PCIe lane width reduction
This simple test aims to ensure that device enumeration will work correctly with all lane widths.
Test description
- Start in the default state: Command used: config:default state
- Verify the device lane width and speed and operation is as expected
- Power down the device, command: run:power down
- Now change the lane width. Most Quarch modules have a specific command for this:
Commands:
config:width 16
config:width 8
config:width 4
…
Older modules that do not support the width command may be possible to upgrade. If not, you can still control the width be disabling the specific lanes, command:
signal:lane1:source 0
Setting signal(s) to source 0 will prevent them from ever connecting - Power up the device, command: run:power up
- Again to pass the test, we would expect enumeration and lane width/speed and drive access to work every time.
Error injection test
In this test we use the ‘glitch’ function to briefly interrupt one or more signals. The main targets will be data lanes and critical sidebands (SMBUS, refclk) that have the highest risk of causing a critical failure.
Test description
- Start in the default state: Command used: config:default state
- Verify the device lane width, speed and operation are as expected
- Iterate through each signal(s) you want to interrupt. Enable glitch on the signal(s), command:
Here we enable glitch on both the Tx and Rx pairs of Lane_0 (4 signals in all)

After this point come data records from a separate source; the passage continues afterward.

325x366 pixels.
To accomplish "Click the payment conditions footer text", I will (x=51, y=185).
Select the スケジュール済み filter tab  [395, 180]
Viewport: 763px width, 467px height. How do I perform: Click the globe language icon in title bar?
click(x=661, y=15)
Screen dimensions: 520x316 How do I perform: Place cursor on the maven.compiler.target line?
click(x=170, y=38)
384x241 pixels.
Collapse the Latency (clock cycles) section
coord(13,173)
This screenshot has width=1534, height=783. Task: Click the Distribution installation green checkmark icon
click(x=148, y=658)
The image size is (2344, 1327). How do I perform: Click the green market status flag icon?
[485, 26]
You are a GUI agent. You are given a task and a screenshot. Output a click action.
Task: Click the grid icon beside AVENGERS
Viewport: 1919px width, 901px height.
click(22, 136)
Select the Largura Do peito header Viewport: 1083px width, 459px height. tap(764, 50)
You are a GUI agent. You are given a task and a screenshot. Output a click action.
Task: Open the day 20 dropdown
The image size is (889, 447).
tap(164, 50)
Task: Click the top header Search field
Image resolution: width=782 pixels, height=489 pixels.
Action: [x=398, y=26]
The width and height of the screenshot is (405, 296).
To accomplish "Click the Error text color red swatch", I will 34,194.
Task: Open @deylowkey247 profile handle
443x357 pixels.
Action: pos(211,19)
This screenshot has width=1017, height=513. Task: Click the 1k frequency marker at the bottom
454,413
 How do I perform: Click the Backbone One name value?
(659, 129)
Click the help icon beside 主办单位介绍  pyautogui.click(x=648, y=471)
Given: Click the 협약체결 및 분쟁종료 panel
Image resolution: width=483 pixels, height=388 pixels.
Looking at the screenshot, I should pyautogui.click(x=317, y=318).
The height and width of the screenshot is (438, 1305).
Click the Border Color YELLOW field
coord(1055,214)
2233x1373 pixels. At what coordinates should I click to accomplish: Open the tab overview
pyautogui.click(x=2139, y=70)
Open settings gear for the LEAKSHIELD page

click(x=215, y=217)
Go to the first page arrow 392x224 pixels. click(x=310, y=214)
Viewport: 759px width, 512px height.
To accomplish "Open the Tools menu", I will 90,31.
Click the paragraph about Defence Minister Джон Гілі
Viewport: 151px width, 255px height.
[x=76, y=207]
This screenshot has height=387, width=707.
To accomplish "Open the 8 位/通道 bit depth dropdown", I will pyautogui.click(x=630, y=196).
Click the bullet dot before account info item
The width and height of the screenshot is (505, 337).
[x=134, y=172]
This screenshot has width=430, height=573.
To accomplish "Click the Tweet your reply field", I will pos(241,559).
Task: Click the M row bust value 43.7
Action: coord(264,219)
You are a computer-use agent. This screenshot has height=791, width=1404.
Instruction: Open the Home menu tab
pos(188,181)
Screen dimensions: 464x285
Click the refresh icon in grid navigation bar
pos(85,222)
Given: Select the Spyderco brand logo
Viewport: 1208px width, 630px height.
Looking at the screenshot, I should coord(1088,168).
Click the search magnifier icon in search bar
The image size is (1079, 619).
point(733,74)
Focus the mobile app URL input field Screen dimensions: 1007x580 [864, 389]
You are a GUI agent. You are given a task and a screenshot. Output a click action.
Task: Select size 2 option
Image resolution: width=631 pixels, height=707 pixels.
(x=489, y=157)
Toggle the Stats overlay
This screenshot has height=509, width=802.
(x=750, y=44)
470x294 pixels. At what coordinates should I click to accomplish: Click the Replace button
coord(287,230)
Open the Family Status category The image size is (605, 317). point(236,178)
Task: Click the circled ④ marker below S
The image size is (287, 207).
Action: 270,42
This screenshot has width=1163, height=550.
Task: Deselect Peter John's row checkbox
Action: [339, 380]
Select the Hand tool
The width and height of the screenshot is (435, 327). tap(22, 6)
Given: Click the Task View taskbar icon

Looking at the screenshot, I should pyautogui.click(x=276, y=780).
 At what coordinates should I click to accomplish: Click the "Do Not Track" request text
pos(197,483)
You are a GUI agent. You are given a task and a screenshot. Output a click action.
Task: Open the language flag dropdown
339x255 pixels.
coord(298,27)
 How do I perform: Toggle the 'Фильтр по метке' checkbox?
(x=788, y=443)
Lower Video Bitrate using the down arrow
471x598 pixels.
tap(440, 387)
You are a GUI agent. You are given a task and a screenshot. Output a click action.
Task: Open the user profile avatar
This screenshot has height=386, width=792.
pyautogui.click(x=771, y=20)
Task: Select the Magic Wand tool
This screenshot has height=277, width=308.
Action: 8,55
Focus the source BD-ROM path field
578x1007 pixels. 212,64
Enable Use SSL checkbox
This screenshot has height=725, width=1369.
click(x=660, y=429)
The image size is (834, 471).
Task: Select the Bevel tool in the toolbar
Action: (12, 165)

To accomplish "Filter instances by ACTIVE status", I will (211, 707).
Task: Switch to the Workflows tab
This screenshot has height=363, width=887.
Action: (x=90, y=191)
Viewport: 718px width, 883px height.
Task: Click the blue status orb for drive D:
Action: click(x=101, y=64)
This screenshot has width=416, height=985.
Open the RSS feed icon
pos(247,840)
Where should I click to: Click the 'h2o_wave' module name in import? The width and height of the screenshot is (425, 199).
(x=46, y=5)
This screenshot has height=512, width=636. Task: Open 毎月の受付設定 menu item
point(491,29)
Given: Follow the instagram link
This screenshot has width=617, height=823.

signal:lane0:glitch:enable on - Now we set the glitch length, 50nS is the smallest available time. command:
glitch:setup 50nS 1
Glitch length is comprised of a time value and a counter (50nS x 1 = 50nS). Other time values are available to create a wide range of glitches (see command: help glitch) - We can either create a single glitch with the command: run:glitch once
or we can use the PRBS generator to create a random sequence with the command: glitch:prbs 65536
PRBS values are in a power of 2 ratio from 1:2 (50% glitch time) to 1:65535 (0.0015% glitch time) - Begin the sequence with the command: run:glitch prbs
- Check that the link is still up and the device is operable
- End the glitch sequence with: run:glitch stop
- Verify the device is still up and working fully
- You may wish to read and log the physical layer error counters if you have access to them
- Increase the length of the glitch and/or the PRBS ratio to create more errors. Ideally, increase until the link actually fails. As we are faulting Lane 0, we would expect access to the device to fail at this point. The key test will be, did it fail ‘nicely’, or were additional errors/crash seen?
- As SMBUS interruption is a known cause of crashes, glitching these signals would be another sensible test to run.